It’s 10:34 PM and I’m listening to Jayesslee’s Safe and Sound cover. I’ve been scrolling through my tumblr blog for the past hour just because for some reasons, I’m feeling nostalgic tonight. I missed writing about random things. I just missed the days where I don’t feel pressured to produce content that people would actually be interested in. I mean, don’t get me wrong, I write about beauty and lifestyle because it really is my niche but sometimes, like tonight, I just missed ranting and just talking about everything with no particular direction.
Wow, I cannot believe we’re already in October. We always say this and I’m still gonna say it… Time flies. 2017 is almost over and I wish I could say that I did all the things I wanted to do for this year but sadly, I don’t even remember the list. *cringe* *giggles* I haven’t been really active on my social media accounts lately. Personally, I think its a good thing. I’m not so dependent to them unlike before. School has been nothing but a pain in the ass. It’s just so hard to have to commute for 2.5 hours going to school and spend another 2.5 hours going home. It’s really exhausting but I just wanna finish. I used to take my time, I always thought “I don’t wanna rush.” Oh well, news flash, Claudine Ann! You’re already 21 and you’re still in your second year college. So I’ve been really feeling the pressure lately. I need at least a week off from school. *sigh*
It’s been a tough 2-4 months. My mind suffocates the shit out of me that sometimes I just want a break from it. I mean, is that even possible?! I need a break from my own freaking brain? Who does that? Apparently, me. *giggles* It has been a roller coaster. I don’t think anyone’s really gonna read this blog post because I pretty much think no one’s really interested in me so I might as well rant. I hate that people always assume the worst in me. It’s hard to keep up and it’s hard to have to constantly try to prove yourself to people you love. I pretty much avoid all my so-called friends now. I only talk to one which unfortunately lives 6,000 miles away from here. And of course, my boyfriend who I consider the best thing that ever happened to me. *wink* I’m just sad that there are people out there who’s only “friends” with me when they need something from me and the sadder part is that they don’t even care about what will I feel. I’m always the bad guy. If you follow me on twitter, you probably saw my tweets the past few weeks. I’m not just creating a drama because I really am going through something and my only release is Twitter. I just want to free myself from all the toxic people who makes me feel bad about myself, who always blame me. I’m slowly getting there. I’m moving on. I don’t need people who will create anxiety on my mind. I also realized that I’m losing people as I get older and I don’t know if that’s a good thing but I know that it created trust issues AND it made my life boring. I don’t mind though. I just wish people would be more gentle and kind to people. I just hate the fact that they keep throwing words without actually thinking what’s the impact of it to a person’s life. It just sucks that we have to forgive to be free from them but that’s how it works. We have to forgive to move on.

**USING THE INFORMATION**
[1] Answer these questions using the blog post above.
(a) Whose cover of "Safe and Sound" is playing as the writer begins?
(b) How many hours does the commute to school take each way?
(c) How far away does the one friend the writer still talks to live?
[2] Pick up the blog post above where it ends and write the next part in the same voice.

**EXERCISE DATA**
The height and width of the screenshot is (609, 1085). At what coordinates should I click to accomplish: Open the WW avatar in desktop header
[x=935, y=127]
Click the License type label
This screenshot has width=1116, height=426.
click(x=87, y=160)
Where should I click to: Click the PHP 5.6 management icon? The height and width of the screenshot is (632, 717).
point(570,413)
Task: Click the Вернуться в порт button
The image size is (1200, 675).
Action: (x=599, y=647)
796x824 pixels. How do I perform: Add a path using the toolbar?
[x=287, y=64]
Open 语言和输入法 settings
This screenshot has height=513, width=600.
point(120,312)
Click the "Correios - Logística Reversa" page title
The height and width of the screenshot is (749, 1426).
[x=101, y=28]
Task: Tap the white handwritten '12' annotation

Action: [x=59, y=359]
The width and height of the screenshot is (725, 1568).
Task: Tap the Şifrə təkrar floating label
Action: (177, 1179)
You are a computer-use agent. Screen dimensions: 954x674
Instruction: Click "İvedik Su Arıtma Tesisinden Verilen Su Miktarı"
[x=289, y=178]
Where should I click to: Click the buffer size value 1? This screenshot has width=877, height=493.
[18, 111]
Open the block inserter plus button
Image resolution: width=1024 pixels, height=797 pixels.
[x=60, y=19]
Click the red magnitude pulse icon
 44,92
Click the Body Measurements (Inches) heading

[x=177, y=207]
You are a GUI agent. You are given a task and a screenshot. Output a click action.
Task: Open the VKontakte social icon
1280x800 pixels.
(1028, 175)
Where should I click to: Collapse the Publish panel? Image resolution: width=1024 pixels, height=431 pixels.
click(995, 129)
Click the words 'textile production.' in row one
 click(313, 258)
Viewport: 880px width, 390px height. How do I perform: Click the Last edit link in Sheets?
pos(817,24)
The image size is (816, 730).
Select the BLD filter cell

**RESPONSES TO THE EXERCISE**
[1]
(a) Jayesslee's
(b) 2.5 hours
(c) 6,000 miles

[2]
*sigh* I told you, this post has no direction. I’m just blabbing.
My anxiety has been terrible the past few weeks/months. It’s so bad that it made me delete my t w e e t s and my Youtube. I don’t feel bad though because whenever anxiety hits me and I just want to end it, I need to start afresh. I’ll just always feel it creeping it if I don’t get rid of it. I’m trying to control it, believe me, I am. It’s not easy. But hey, it made me want to produce better content. My fingers are crossed. I just really need to surround myself with positive vibes/thoughts. Anxiety and depression is not a joke. It makes you do things you never thought you are capable of doing. It makes you lonely without any reasons, it makes you hate yourself and it makes you feel alone. I’m working on my new Youtube account and I’m currently jotting down ideas so please bare with me!
I also went to an event. It was my first time ever and it felt good. I felt like I could really do it… blogging, I mean. I always feel irrelevant but when I went there, everyone was just nice to me and they really considered me as a blogger which I never really took seriously and honestly I never really saw myself one until that day. It felt official. It was what I needed. It fueled me. I really wanna do good. Blogging is the only thing that kept me sane throughout the years. It was the only thing that I was sure I wanted and loved doing.